Altan Khan was succeeded by his son Sengge Düüreng who continued to diligently support Buddhism, and two years later the 3rd Dalai Lama made another visit to Mongolia. On his way, he founded the monastery of Kumbum at the birthplace of the great teacher and reformer, Tsongkhapa. By 1585 he was back in Mongolia and converted more Mongol princes and their tribes.

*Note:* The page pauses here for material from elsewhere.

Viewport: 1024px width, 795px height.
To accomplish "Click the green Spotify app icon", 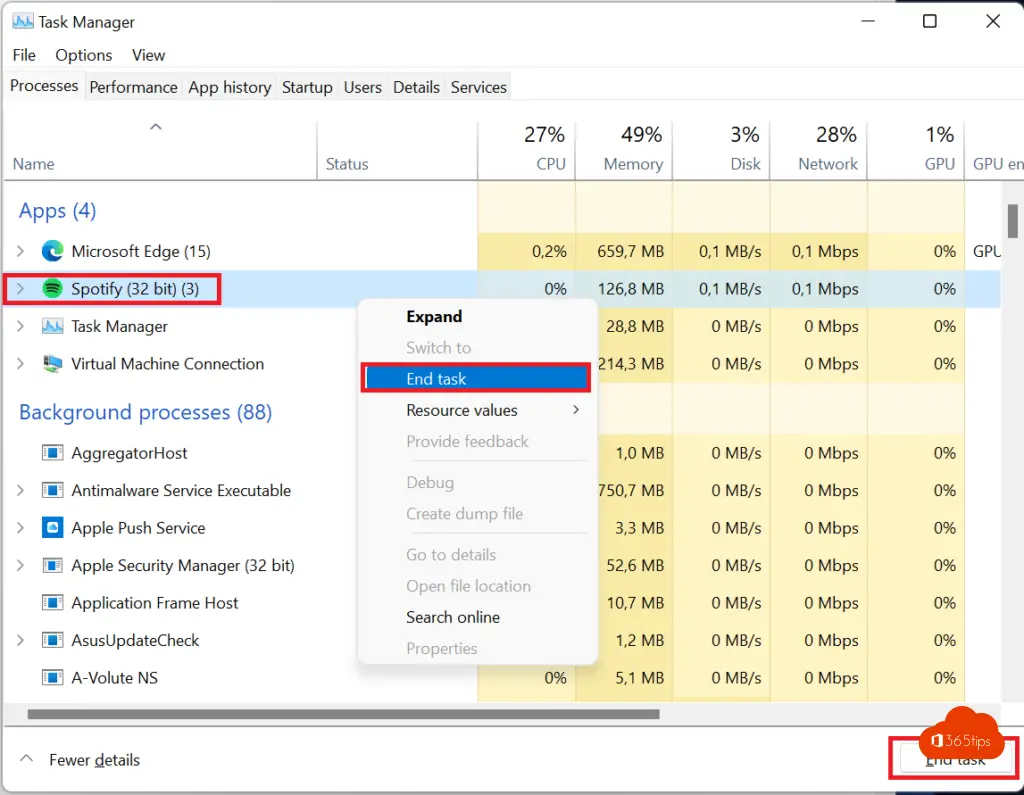I will [52, 289].
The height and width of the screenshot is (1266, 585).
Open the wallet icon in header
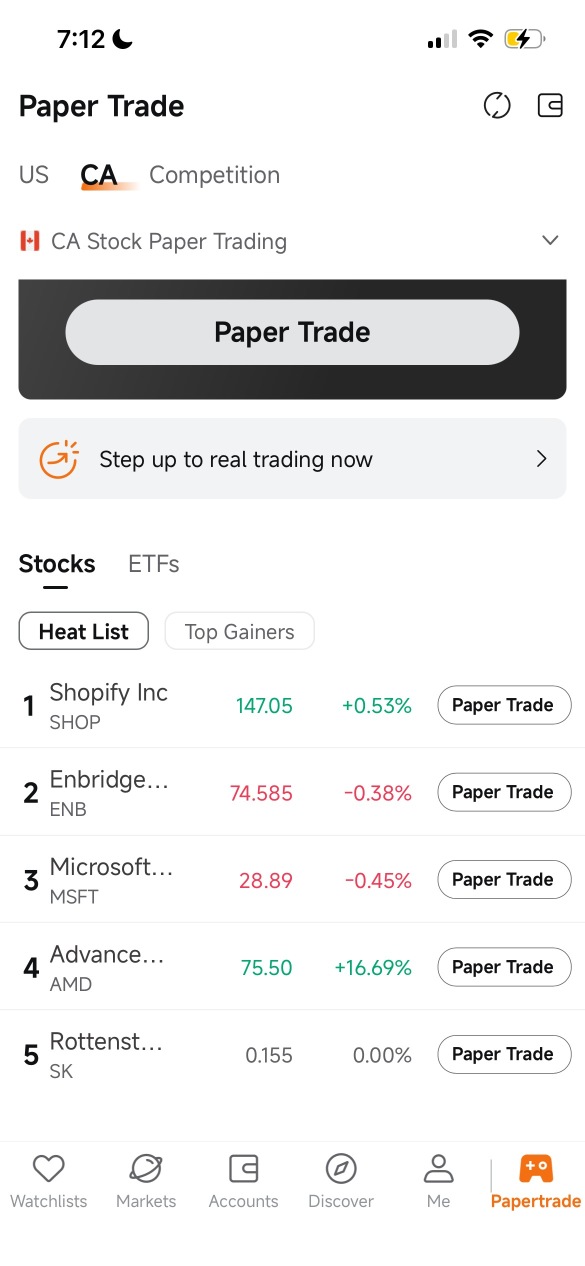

The Dalai Lama was again invited to visit the Ming emperor and this time he accepted but fell ill and died in Mongolia while returning to Tibet. [Norbu, Thubten Jigme and Turnbull, Colin M. (1968). "Tibet: An account of the history, religion and the people of Tibet", p. 220. Touchstone Books, New York. ISBN 0-671-20099-2 (hbk); ISBN 0-671-20559-5 (pbk).] [Laird, Thomas (2006). "The Story of Tibet: Conversations with the Dalai Lama", pp. 146-147. Grove Press, N.Y. ISBN 978-0-8021-827-1.]

Altan Khan's grandson, Yonten Gyatso, was selected as the 4th Dalai Lama.

"To others give the victory and the spoils; The loss and defeat, take upon oneself" — Sonam Gyatso. [Norbu, Thubten Jigme and Turnbull, Colin M. (1968). "Tibet: An account of the history, the religion and the people of Tibet". Reprint: Touchstone Books. New York. ISBN 0-671-20559-5, p. 321.]

Footnotes

References

* "Essence of Refined Gold by the Third Dalai Lama: with related texts by the Second and Seventh Dalai Lamas". (1978) Translated by Glenn H. Mullin. Tushita Books, Dharamsala, H.P., India.

Further reading

* Mullin, Glenn H. (2001). "The Fourteen Dalai Lamas: A Sacred Legacy of Reincarnation", pp. 129-163. Clear Light Publishers. Santa Fe, New Mexico. ISBN 1-57416-092-3.